▸ **BRIEF A**
Copy the passage in the review of "Bertie's Gift" from "What’s better than" up to and including "helps them heal.".
▸ **BRIEF B**
According to the review of "Bertie's Gift," what are the names of the two cats in the Green household?
▸ **BRIEF C**
Carry on writing the review of "Bertie's Gift" from the point where it stops.

▸ **TEXT EXTRACT**
Review: ‘Bertie’s Gift’ by Hannah Coates

What’s better than one doggy Christmas tale? That’s right – two doggy Christmas tales (or should that be tails?) This time it’s my turn to review ‘Bertie’s Gift‘ a true Christmas feel good story of a young family in turmoil and the dog who helps them heal.


Bertie the Beagle lives with his sister who he dotes upon, and a rag-tag troop of dogs with Old Man Minton. They used to have a loving existence when his wife was alive, but since she passed away, Old Man Minton began to resent the dogs more each day. When Bertie and one of the older dogs do some damage to one of Old Mrs Minton’s dresses, the old man has had enough and carts the dogs to the nearest shelter. Bertie is devastated when he and his sister are first of all separated at the shelter and then she is adopted before him by an evil-looking pinch-faced woman, leaving him behind.

When Bertie is adopted himself by the Green family he is so happy to have found his own home, with a young boy, Sam, who adores him, his father, John and Granny Margaret. The only down-side to his new found domestic bliss? Cats. Two of them, Rico and Kitty, a brother and sister team who don;t take kindly to a canine invading their space.

As Bertie settles into the Green’s, it soon becomes clear that all is not well in the household. A tragedy two years before is still devastating the family, and the grief is pulling the father and son apart. Bertie knows that he needs to help his new family to heal but he too is distracted. On one of his walks he has seen his beloved sister Molly and as determined as he is to help Sam, he knows in his heart that he needs to save her too. Enlisting the help of Rico and Kitty and next door’s mad poodle Pepper, Bertie has to find a way to help them both and to put their family back together, all in time for Christmas.

Bertie’s Gift‘ is a real aww-some kind of a read. Featuring a young, impetuous and remarkably intuitive dog, this is the kind of Christmas story which will warm your cockles and leaves you with a true feel-good ending. It is fast, entertaining and the dogs, particularly Pepper and good old Bertie, are very entertaining.

▸ **EXCERPTED DATA**
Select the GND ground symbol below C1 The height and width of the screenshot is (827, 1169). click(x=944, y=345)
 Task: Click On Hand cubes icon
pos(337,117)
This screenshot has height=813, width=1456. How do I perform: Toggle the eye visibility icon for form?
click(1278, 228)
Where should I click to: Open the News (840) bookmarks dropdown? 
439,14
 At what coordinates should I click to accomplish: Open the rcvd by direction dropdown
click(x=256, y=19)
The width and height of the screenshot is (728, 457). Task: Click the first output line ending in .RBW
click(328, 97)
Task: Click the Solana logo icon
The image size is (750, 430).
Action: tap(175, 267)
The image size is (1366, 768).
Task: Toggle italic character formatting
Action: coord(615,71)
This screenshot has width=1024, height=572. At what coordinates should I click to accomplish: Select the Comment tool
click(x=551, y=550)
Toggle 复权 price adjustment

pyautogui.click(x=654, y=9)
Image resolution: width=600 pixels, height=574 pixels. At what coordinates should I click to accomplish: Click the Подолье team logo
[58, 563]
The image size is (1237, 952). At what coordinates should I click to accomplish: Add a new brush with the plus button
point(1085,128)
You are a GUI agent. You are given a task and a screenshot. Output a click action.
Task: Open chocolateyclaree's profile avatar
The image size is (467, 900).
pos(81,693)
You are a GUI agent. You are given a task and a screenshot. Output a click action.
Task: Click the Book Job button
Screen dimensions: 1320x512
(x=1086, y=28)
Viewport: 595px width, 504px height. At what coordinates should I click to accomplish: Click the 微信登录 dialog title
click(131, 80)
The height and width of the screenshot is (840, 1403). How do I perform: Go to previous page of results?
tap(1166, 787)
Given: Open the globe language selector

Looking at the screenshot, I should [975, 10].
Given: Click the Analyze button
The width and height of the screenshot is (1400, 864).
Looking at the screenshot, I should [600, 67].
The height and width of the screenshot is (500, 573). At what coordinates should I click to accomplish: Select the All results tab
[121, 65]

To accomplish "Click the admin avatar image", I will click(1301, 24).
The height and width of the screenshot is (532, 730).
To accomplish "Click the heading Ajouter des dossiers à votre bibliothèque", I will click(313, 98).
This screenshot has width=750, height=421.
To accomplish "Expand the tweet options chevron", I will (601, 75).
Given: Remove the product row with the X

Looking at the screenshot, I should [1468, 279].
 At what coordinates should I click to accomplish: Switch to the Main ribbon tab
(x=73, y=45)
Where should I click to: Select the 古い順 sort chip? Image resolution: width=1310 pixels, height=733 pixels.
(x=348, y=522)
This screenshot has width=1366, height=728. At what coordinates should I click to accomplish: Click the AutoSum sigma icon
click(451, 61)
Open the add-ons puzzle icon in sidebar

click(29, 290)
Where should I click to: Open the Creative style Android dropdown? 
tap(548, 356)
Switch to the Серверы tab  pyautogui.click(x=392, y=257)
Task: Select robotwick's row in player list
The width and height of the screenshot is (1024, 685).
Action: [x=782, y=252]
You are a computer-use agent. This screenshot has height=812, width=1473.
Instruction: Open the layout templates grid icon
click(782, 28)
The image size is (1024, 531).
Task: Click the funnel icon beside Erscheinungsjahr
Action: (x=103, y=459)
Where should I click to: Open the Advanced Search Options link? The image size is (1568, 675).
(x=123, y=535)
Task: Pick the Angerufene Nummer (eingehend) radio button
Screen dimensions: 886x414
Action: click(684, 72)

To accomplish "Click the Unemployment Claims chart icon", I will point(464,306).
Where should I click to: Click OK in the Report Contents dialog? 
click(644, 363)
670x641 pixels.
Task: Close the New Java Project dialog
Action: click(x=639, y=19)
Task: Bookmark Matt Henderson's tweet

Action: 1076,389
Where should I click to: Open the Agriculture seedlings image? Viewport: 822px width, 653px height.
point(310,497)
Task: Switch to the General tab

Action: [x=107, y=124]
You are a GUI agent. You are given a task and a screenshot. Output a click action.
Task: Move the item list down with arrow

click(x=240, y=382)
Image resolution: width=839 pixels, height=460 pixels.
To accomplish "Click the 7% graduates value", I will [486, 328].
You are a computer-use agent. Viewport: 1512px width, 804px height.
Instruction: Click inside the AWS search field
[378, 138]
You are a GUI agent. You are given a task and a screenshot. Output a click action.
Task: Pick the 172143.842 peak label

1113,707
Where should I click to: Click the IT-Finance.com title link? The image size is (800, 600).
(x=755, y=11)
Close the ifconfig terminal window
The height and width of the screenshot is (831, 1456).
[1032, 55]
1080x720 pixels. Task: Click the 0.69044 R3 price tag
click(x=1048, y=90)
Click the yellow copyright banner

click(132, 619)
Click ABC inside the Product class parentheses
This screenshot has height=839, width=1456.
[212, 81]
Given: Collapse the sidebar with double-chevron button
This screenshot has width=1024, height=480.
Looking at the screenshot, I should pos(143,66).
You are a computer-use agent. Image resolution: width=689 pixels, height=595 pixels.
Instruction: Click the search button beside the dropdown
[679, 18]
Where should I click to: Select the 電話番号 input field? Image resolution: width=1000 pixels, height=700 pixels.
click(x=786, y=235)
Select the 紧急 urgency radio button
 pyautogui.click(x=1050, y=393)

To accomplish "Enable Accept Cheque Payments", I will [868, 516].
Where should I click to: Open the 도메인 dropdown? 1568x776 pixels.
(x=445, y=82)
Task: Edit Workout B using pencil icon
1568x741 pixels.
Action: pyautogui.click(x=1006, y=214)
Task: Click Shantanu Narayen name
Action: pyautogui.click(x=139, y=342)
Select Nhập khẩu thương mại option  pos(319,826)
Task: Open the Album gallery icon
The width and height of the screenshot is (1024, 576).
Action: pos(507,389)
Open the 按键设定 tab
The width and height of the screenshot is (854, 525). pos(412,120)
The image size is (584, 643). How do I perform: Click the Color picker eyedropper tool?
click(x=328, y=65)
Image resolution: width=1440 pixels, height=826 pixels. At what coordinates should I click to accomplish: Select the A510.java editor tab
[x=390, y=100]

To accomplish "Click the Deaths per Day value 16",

▸ **TASK RESULT A**
What’s better than one doggy Christmas tale? That’s right – two doggy Christmas tales (or should that be tails?) This time it’s my turn to review ‘Bertie’s Gift‘ a true Christmas feel good story of a young family in turmoil and the dog who helps them heal.

▸ **TASK RESULT B**
Rico and Kitty.

▸ **TASK RESULT C**
Now I won’t go into the plot too much here, as it would spoil the enjoyment of the story. It really does centre around our hero Bertie as he tries to navigate his new life with the Greens. His character is very well observed, all of the cheeky and boisterous nature you would expect from a Beagle type dog, but his affection for those he loves is truly touching. In spite of making some mistakes, he really does care about all of those about him. He is a soft natured dog but determined enough to fight for what he believes in most.

Told in Bertie’s voice is adds an interesting dynamic to the story, he can sense the atmosphere between Sam and his father but doesn’t understand it at first. When he learns the truth he knows he needs to provide comfort but while we can hear his thoughts, understand his empathy, he is almost helpless as he cannot tell Sam or Granny M that he understands. That he misses someone too. He is just a dog, limited to the actions a dog can take, and misunderstood by humans too preoccupied by their own fears to pay him any heed. Will he ever make them understand?

There are some real moments of humour throughout the book. The dynamic between the Paw Print Club, Rico, Kitty, Bertie and Pepper, is brilliant. I have had dogs and cats my whole life and can totally recognise the disdain with which half of the cats have viewed the dogs and the enthusiasm or apprehension felt by the dogs to the cats. This is captured perfectly in this novel and Kitty’s snooty indifference towards Bertie just puts me in mind of my own kitten. She’ll speak to the dog but only on her terms.

At the heart of the story is a real family tragedy and the tension that existed between Sam and his father had such a ring of authenticity to it. You can picture this happening in homes across the world, time and again. Two people in so much pain but unable to communicate their feelings. One trying his best to be the father he thinks his son needs, the other afraid of being a disappointment because of an underlying sense of guilt. It is such a moving story that you cannot help but hope that Bertie is able to help them in some way.

This is exactly the kind of book I could see parents reading with their children, although as a full blown old fart of an adult I enjoyed it too. All of the action happens in the lead up to Christmas with Bertie finally understanding the real beauty of the season having never experienced a family Christmas before. Whether he is able to work some magic and it will be a season of peace and goodwill to all in the end… Well, you’ll have to read and find out. Won’t you?

A paws-for-thought inspiring, wooftastic 4 stars.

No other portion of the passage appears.